* _作成内容_
次の(a)〜(c)は、借地権についての文章の内容と合っていますか。それぞれ「はい」か「いいえ」で答え、判断の根拠となる文章中の語句をそのまま引用してください。
(a) 旧借地法では、借地上の建物が木造の場合、契約期間は30年間だった。
(b) 借地権者は、所有者の承諾がなくても建物を建て替えることができる。
(c) 普通借地権では、2回目の更新後の契約期間は20年間である。

例えば、Aさんは自宅の住み替えをしたいと考えているとします。自宅を建てることのできる土地を探していると、Bさんが持っている土地が希望の条件に合っていたため、その土地に自宅を建てたいと思っています。しかし、Bさんの持っている土地の上に無断で自宅を建てることはできません。ですから、AさんはBさんに対価を支払って、その土地を借りることになるのです。これが「借地権」です。
借地権は土地を「借りる」権利ですので、真の所有者は土地を貸しているBさんとなります。そのため、土地を借りている側のAさんは好き勝手に土地を使って良いわけではありません。
基本的には、借地権者(土地を借りている人)は所有者の承諾がなければ建物の売却や建て替えができないのです。
また、借地権は時期によって適用されるルールが異なります。1992年8月1日に「借地借家法」が施行されたことにより、土地を借りられる期間が変わりました。以前の旧借地法では、借地の上の建物が木造の場合は30年間(最低20年間)で、更新後は20年間。鉄骨造・鉄筋コンクリート造は60年間(最低30年間)、更新後は30年間の期間で契約することとなっていました。
しかし、新しく施行された借地借家法では、土地を借りる目的により借地権を4つに分け、それぞれ異なる契約期間を設定しました。
4つの借地権は以下のとおりです。
・普通借地権
・定期借地権(一般定期借地権)
・事業用定期借地権
・建物譲渡特約付借地権
ここでは、そのうちの「普通借地権」のおける契約期間についてご説明します。そのほかの借地権については、次の「②定期借地権等」でご説明しています。
通借地権の契約期間は、借地上に建てる建物の構造に関係なく30年間、1回目の更新では20年間、2回目の更新では10年間となっています。ただし、当事者双方の合意があれば、30年以上の契約にすることも可能です。
②定期借地権等
定期借地権とは、1992年8月1日に施行された「借地借家法」によって新しく作られた借地権です。借地権は対価を支払って土地を借りる権利のことですが、借地の上に建てる建物の種類によって、契約期間が異なります。ここでは、「定期借地権(一般定期借地権)」、「事業用定期借地権」、「建物譲渡特約付借地権」の3種類の定期借地権についてご説明します。

* _出典の抜粋_
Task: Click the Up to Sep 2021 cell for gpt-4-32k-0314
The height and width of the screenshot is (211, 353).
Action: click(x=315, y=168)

* _解答_
(a) はい。「借地の上の建物が木造の場合は30年間(最低20年間)」
(b) いいえ。「借地権者(土地を借りている人)は所有者の承諾がなければ建物の売却や建て替えができないのです」
(c) いいえ。「2回目の更新では10年間となっています」